It is estimated that up to 2,100 of Westmeath’s motorists could be driving without insurance, according to a new study.
According to Brian McNelis, director of general services at the Irish Brokers Association, “There are 35,700 licensed private cars in Westmeath and it’s estimated that 2,100 of these could be uninsured.
“What the general public in Westmeath may not know is that these uninsured drivers could be indirectly costing them an additional €30 on their annual car insurance premiums.”
Between 5 and 6 per cent of the Irish population are thought to be going without motor insurance, and the Irish Brokers Association has called on the State to confiscate the cars of those who drive without insurance as they believe that the current penalty mechanism isn’t working.
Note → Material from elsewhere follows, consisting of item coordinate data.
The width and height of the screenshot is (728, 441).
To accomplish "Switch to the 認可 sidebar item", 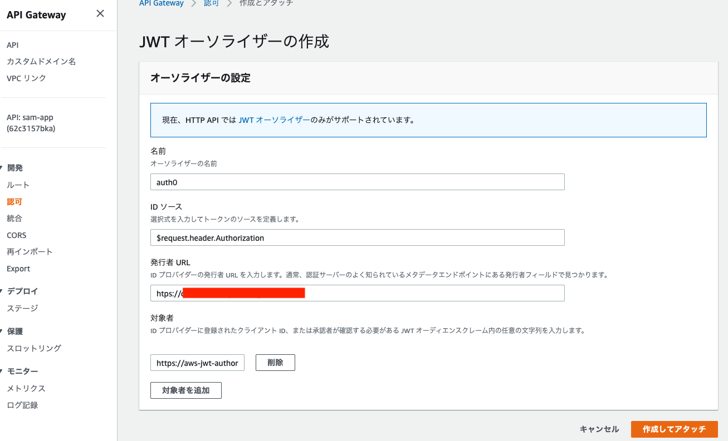I will pos(14,201).
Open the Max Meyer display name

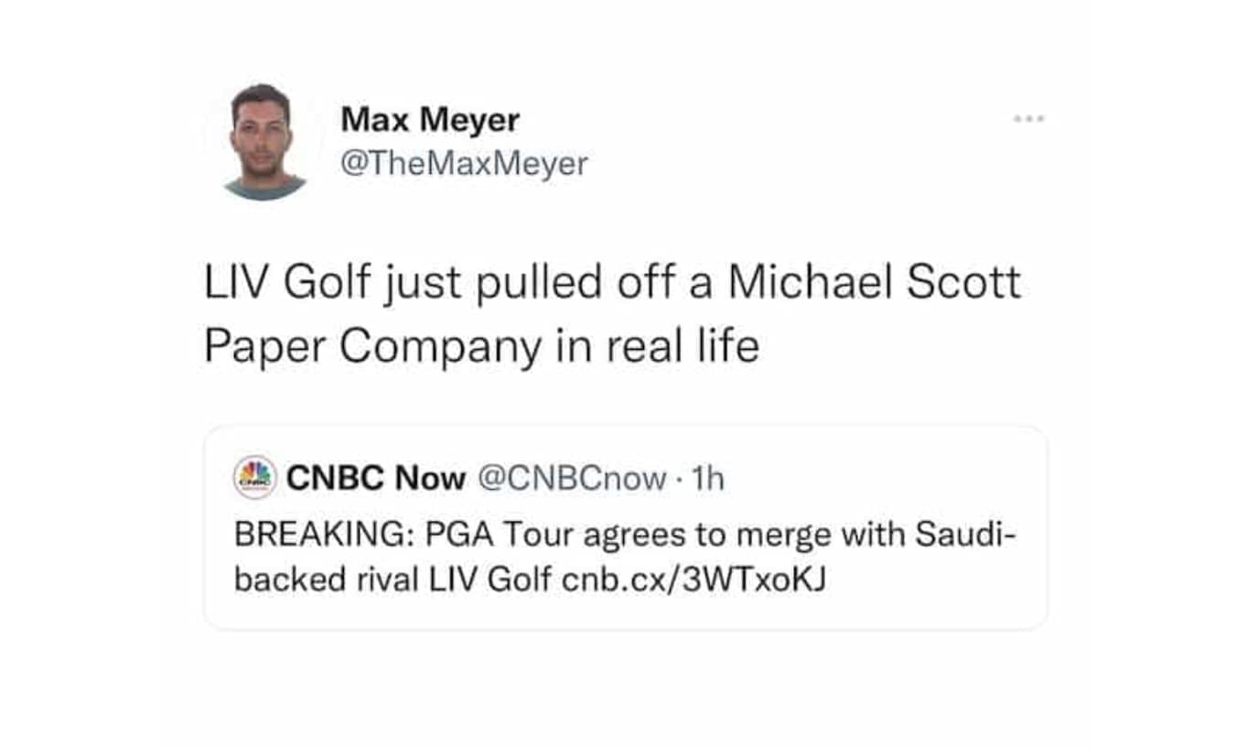point(430,119)
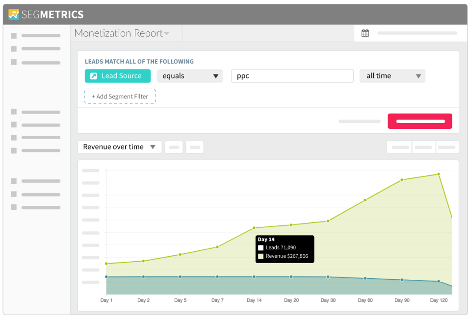Click the Add Segment Filter button

click(x=120, y=96)
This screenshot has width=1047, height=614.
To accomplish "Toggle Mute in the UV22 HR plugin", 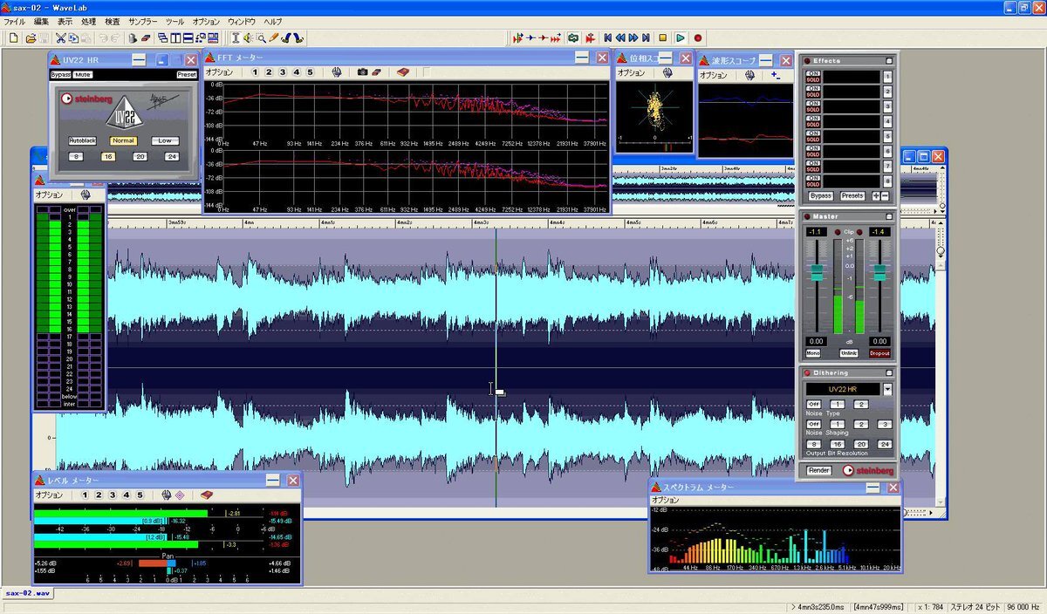I will tap(83, 75).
The representative body says that those who drive without insurance should consider the high penalties for themselves and for others if they are involved in an accident and that where someone is found to be driving an uninsured vehicle it should be impounded immediately and potentially sold or crushed.
Figures show that 2,286 claims payments were made by the Motor Insurer’s Bureau of Ireland (MIBI ) in 2010 totalling €58.9m in claims compensation, legal, and medical costs caused by uninsured and untraced drivers.
Claims are paid by the MIBI, which is 100 per cent funded by the motor insurers and the funds to pay for such claims come out of the insurance premiums paid by other drivers - approximately €30 per driver.
“We feel that the current penalties are not acting as a sufficient deterrent and would urge compliant drivers to report those that don’t have insurance as they are ultimately paying their insurance for them,” said Mr McNelis.
Motor insurance offences are punishable by a fine of up to €2,500, disqualification of one year or more for a first offence and two years or more for a second offence, and, at the discretion of the court, a term of imprisonment not exceeding six months, though these maximum penalties are rarely imposed. Where the court decides not to impose a disqualification, drivers convicted of a first offence of driving without insurance will incur 5 penalty points on their licence record in addition to any other penalty imposed by the court.
Mr McNelis concluded, “However, if claims grow, so too will the amount insurers need to contribute to the MIBI... which means that these increased costs will be borne by consumers in general. This is unfair on those who are compliant and pay annually for their motor insurance”.